In the days ahead of the debate, his campaign announced his first public rallies since the heart attack as well: A “Bernie’s Back” rally in New York City on Saturday (where Ocasio-Cortez is the special guest, a Sanders campaign aide confirmed to TIME) and a rally to highlight his new corporate accountability plan in Des Moines on Friday, Nov. 1. He also has a planned trip to Iowa next week and will travel to South Carolina that weekend.
During Sanders’s absence, his campaign did all it could to keep up momentum, sending surrogates to early states, moving forward with an ad buy in Iowa, and continuing policy rollouts. But doubts lingered over his candidacy as questions of health and age took center stage.

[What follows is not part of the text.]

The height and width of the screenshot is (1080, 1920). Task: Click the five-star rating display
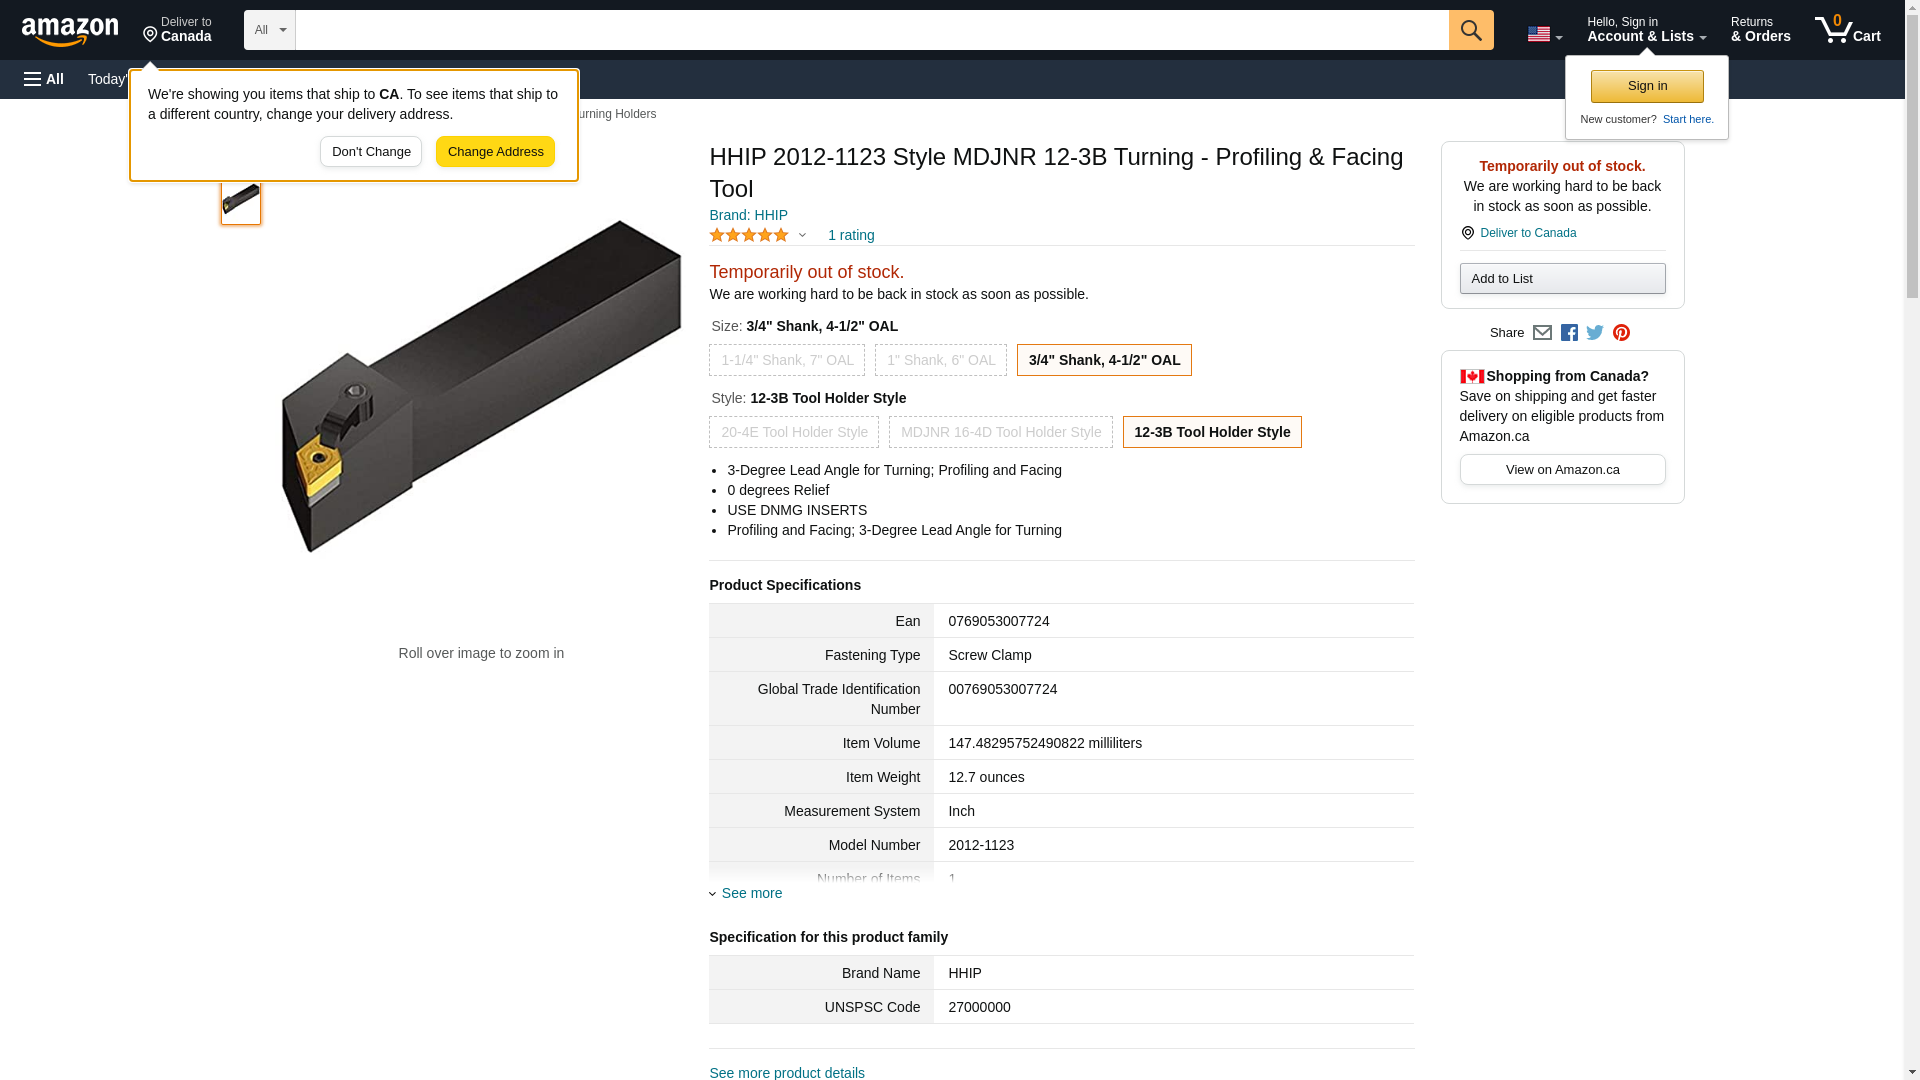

“I don’t know how big of a deal that will be for people, but I think people should think about it. I think it’s a concern,” said Joshua Elder, an emergency physician who serves as the chair of the El Dorado County Democrats in California, prior to the debate. Elder added that he thought people should take medical records — which Sanders has said he plans to release — into account.
Sanders is the oldest Democratic candidate running for President, but the other two front runners — former Vice President Joe Biden and Sen. Elizabeth Warren — are also septuagenarians. They were also asked about their age at the debate Tuesday night.
Politically, the health setback had unfortunate timing for Sanders: In recent national polls, Warren has been coming out ahead of Sanders. The Quinnipiac poll released the day before the debate showed Warren and Biden about even, with Warren coming in at 30% support and Biden with 27% support (the margin of error was 3.5 percentage points). Sanders was a distant third with 11% support, and South Bend, Ind. Mayor Pete Buttigieg close at 8%.
“I have heard from some supporters who have kind of fallen the other side of the fence away from Bernie Sanders because of [his heart attack],” said Bryce Smith, chair of the Dallas County Democrats in Iowa, on Monday. “All of a sudden age and health is kind of a factor, where before it was kind of, sure, he’s older but you know, he’s going, he has these different ideas, these new ideas.”
Ahead of the debate, Sanders also sought to create some distance between himself and Warren, a close friend of his and Senate colleague. In an interview with ABC News, Sanders pointed out that Warren has been quoted calling herself a “capitalist through her bones,” noting that “there are differences between Elizabeth and myself.” Though at the debate, they avoided any bitter argument with each other.
Prior to his heart attack, Sanders had positioned himself as a strong candidate in a wide field with staying power. In the third fundraising quarter, his campaign announced he’d out-raised the rest of the competition, boasting a more than $25 million haul. Though the questions of if or how Sanders’s heart attack will have long-term ramifications on his campaign remain open.
“My personal reaction is like, you’re 78 years old, dude, how long do you think you’re going to be lucky?” said Peter Minett, the chair of the Nevada County Democrats in California, who told TIME in a phone interview that he’s supporting Sen. Amy Klobuchar. “Don’t you want to just chill for a while and hang out with your wife and kids and grandkids? Clearly that’s a reflection of my own personal sentiments and values.”